Hay lugares que, aunque desaparezcan, siguen muy presentes en la memoria colectiva. La estación de El Vasco, en Oviedo, es uno de ellos. Inaugurada en 1906, fue una construcción moderna y simbólica que conectaba la ciudad con la línea de Ujo a Trubia. En 1989, su demolición supuso una de las pérdidas más dolorosas para el patrimonio industrial asturiano. Casi cuatro décadas después, parte de aquella historia regresa.

El Museo del Ferrocarril de Asturias, en Gijón/Xixón, acoge una exposición que recupera por primera vez elementos originales de aquella estación: columnas, puertas, planos inéditos, fotografías y documentación que permiten reconstruir su historia y su valor. Muchos de estos objetos llevaban más de treinta años ocultos. Hoy, por fin, vuelven a ser visibles.

Me emociona especialmente que sea este museo el que lo haga posible. Para esta ciudad, lugares como el Museo del Ferrocarril son casas de aprendizaje, vehículos de recuerdo que nos enseñan lo que fuimos, nos explican lo que somos y nos abren camino a lo que queremos ser.

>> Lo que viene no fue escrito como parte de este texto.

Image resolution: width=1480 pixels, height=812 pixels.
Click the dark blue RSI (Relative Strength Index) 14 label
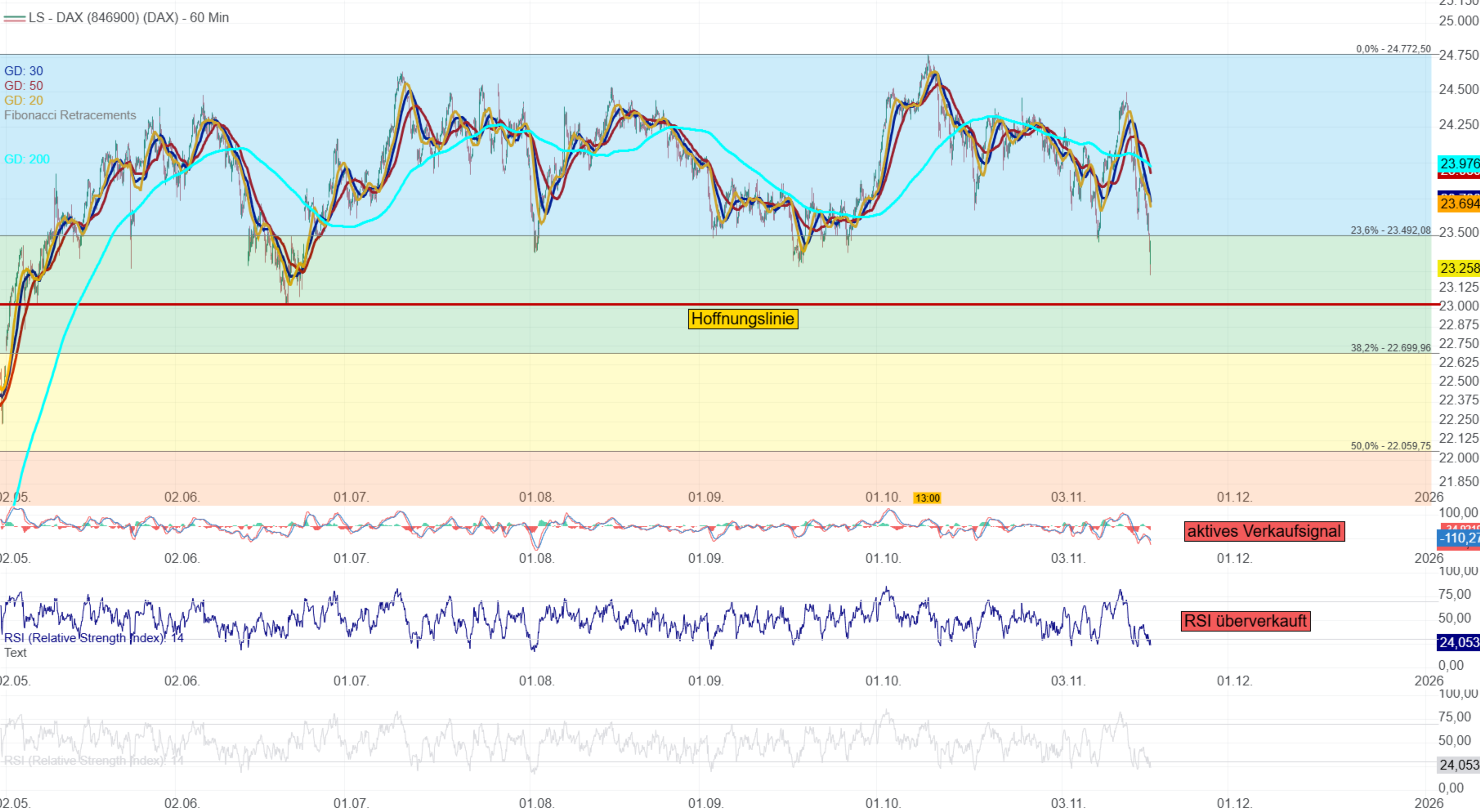pos(94,638)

Aquí la memoria se cuida, se trabaja y se comparte. No es solo una mirada al pasado, es también una herramienta para construir futuro.

No podemos recuperar la estación de El Vasco tal y como fue, pero sí podemos conservar lo esencial: su huella, su historia, su valor sentimental. Que sea precisamente la Estación del Norte, con más de 150 años de historia, quien acoja ahora esta exposición tiene un significado muy especial. Como si una estación hermana protegiera a la otra.
Os invito a visitar la exposición, a deteneros en cada pieza, a escuchar lo que cuenta. Porque hay historias que no deberían olvidarse. Y esta es, sin duda, una de ellas.